Mr. Macadam received a B.S. in mechanical engineering from
the University of Kentucky, an M.S. in finance from Boston
College and a Masters of Business Administration from Harvard
Business School, where he was a Baker Scholar.
George R. Judd has served as our President and Chief
Operating Officer since May 2004. Prior to that time, he worked
for Georgia-Pacific Corporation in a variety of positions
managing both inside and outside sales, national accounts and
most recently as Vice President of Sales and Eastern Operations
since 2002. From 2000 until 2002, Mr. Judd worked as Vice
President of the North and Midwest regions of the Distribution
Division. He served as Vice President of the Southwest region
from 1999 to 2000. Mr. Judd is past Chair of the National
Lumber & Building Material Dealers Association. He
graduated from Western Connecticut State University in 1984 with
a Bachelors degree in Marketing.
David J. Morris has served as our Chief Financial Officer
and Treasurer since May 2004. Prior to that time,
Mr. Morris spent 14 years with Georgia-Pacific
Corporation, most recently as Vice President of Finance for the
distribution division since 1999. Prior to joining
Georgia-Pacific Corporation, he was with Kimberly-Clark
Corporation for seven years serving in analyst roles in cost,
treasury, projects and finance, eventually serving as a
financial manager. Mr. Morris received a Bachelors of
Business Administration in Economics from Georgia State
University in 1979 and a Masters of Business Administration
degree from the University of Michigan in 1982.

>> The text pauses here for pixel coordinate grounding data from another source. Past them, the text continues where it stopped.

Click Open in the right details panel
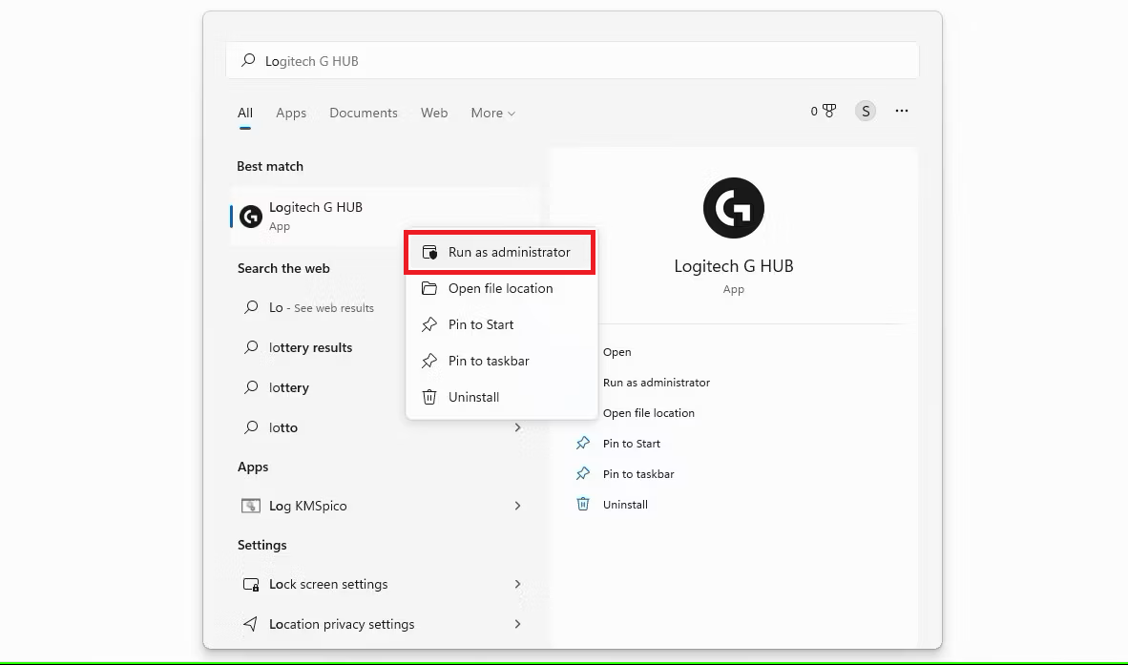The image size is (1128, 665). [x=617, y=352]
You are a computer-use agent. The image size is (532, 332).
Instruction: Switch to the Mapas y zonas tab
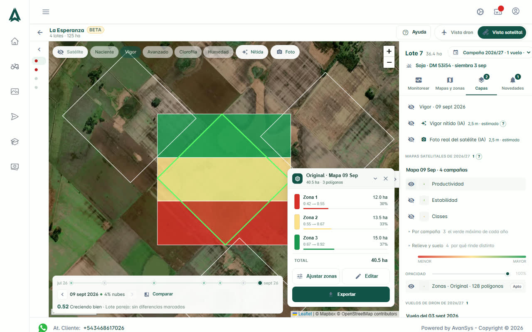(450, 83)
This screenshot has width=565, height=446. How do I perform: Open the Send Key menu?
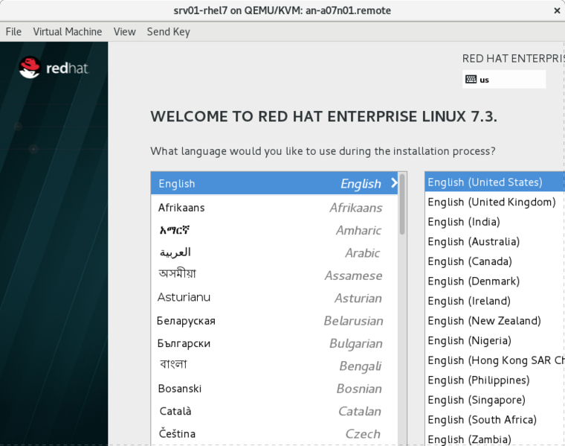tap(168, 31)
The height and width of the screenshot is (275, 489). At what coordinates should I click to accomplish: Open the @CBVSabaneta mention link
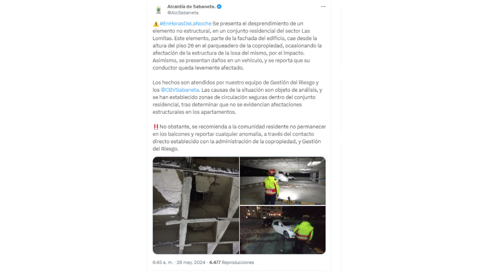click(180, 90)
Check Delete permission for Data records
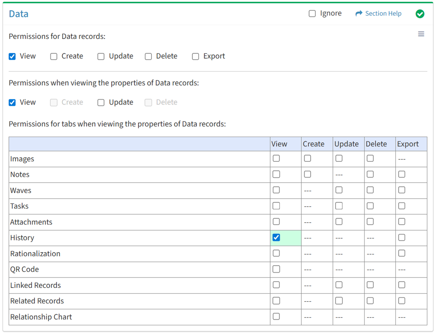The height and width of the screenshot is (334, 436). [x=148, y=56]
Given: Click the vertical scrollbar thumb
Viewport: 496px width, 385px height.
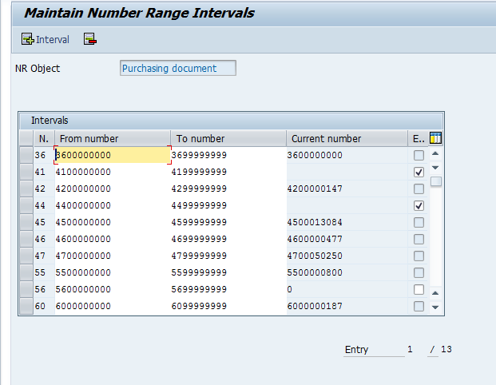Looking at the screenshot, I should (x=435, y=181).
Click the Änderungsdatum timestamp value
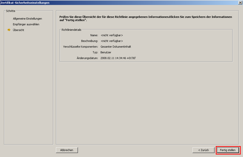Viewport: 243px width, 157px height. (x=118, y=58)
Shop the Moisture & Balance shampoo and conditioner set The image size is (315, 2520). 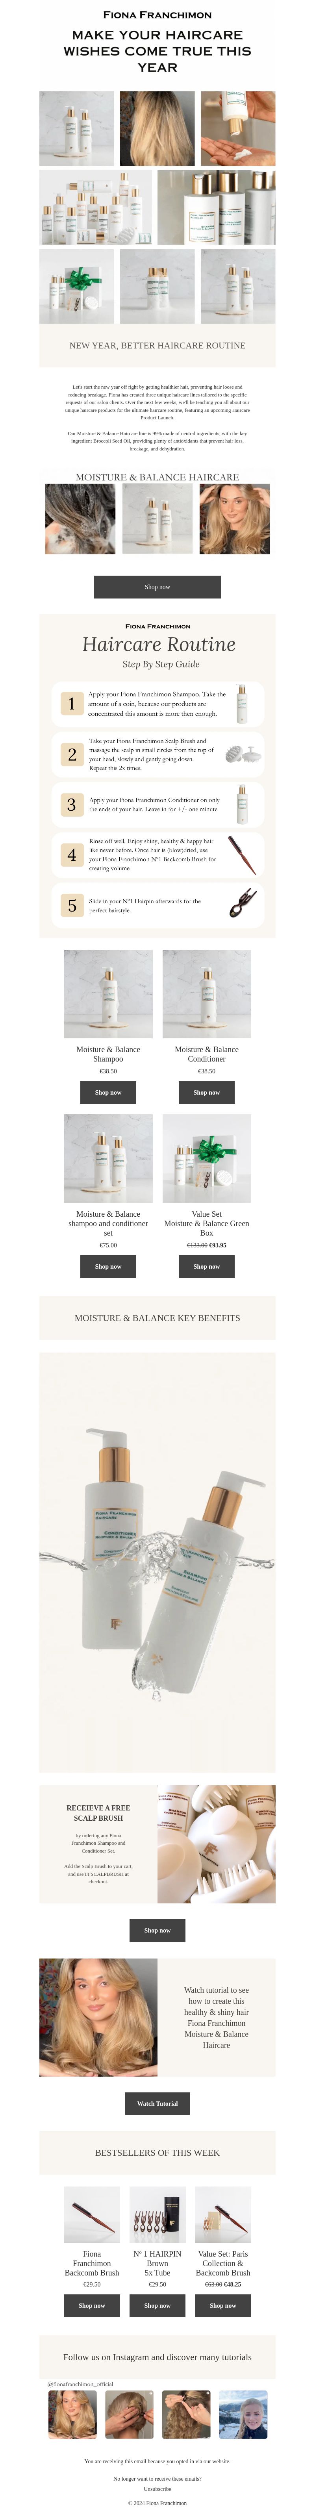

Barbara V. Tinsley has served as our General Counsel and
Secretary since May 2004. Prior to that time, Ms. Tinsley
served as Associate General Counsel for Cendian Corporation
since September 2002, and as Assistant General Counsel for
Mitsubishi Electric and Electronics USA, Inc. from October 2000
until September 2002. From August 1998 until August 2000,
Ms. Tinsley served as Corporate Compliance Officer for The
Home Depot. She was Chief Counsel to Georgia-Pacific
Corporations Distribution Division from 1992 to 1998 and
represented a number of other divisions of Georgia-Pacific from
1987 to 1992. Prior to that, Ms. Tinsley was an Assistant
United States Attorney with the Department of Justice for five
years. Ms. Tinsley previously served as Chairman of the
Antitrust Section of the State Bar of Georgia. Ms. Tinsley
received a Bachelor of Arts degree, magna cum laude, in 1971
from Emory University and a Juris Doctor degree, with
distinction, from Emory in 1975.
Duane G. Goodwin has served as our Senior Vice President,
Supply Chain since December 2005. Prior to that time,
Mr. Goodwin was with The Home Depot since April 1994, where
he served in a variety of positions including Vice President/
Merchandising Hardware from July 2003 to February
2005, Vice President Global Sourcing from July 2000 to July
2003, and Divisional Merchandise Manager from April 1999 to July
2000. Before this Mr. Goodwin was with Wal-Mart Stores,
Inc., where he served in a variety of roles from 1985 through
April 1994. Prior to joining our Company, Mr. Goodwin also
served as an outside consultant to Cerberus beginning in June
2005.
Steven G. Skinner has served as our Senior Vice
President, Strategy & Business Development since
December 2005. Prior to that time, Mr. Skinner served as
President and CEO of Peppers & Rogers Group/ Carlson
Marketing Group, a management consulting and marketing services
company, since 2000. Before this, Mr. Skinner was a
Principal with McKinsey & Company, where he was a
leader of its transportation and marketing practices. From 1985
to 1989 Mr. Skinner was Manager of Construction Sales at
Johnson Controls, Inc. Mr. Skinner received a Bachelor of
Mechanical Engineering degree, summa cum laude, from Georgia
Institute of Technology, and a Masters of Business Administration
12
degree from Harvard Business School. Prior to joining our
Company, Mr. Skinner also served as an outside consultant
to Cerberus beginning in July 2005.
David J. Dalton has served as our Senior Vice President,
West since January 2006. Prior to that time, Mr. Dalton
served as Vice President of the Mid-Atlantic region since May
2004. Previously, he worked for Georgia-Pacific Corporation in a
variety of positions managing both inside and outside sales,
national accounts and most recently as Vice President/ General
Manager of the Mid-Atlantic region of the Distribution Division
since 1995. He graduated from the University of Massachusetts in
1980 with a Bachelor of Science degree in Wood Science and
Technology.
Dean A. Adelman has served as our Vice President, Human
Resources since October 2005. Prior to that time, since 2003, he
served as Vice President Human Resources, Staff
Development & Training for Corrections Corporation of
America. Previously, Mr. Adelman served as Vice President
Human Resources for RTM Restaurant Group from 1998 to 2002.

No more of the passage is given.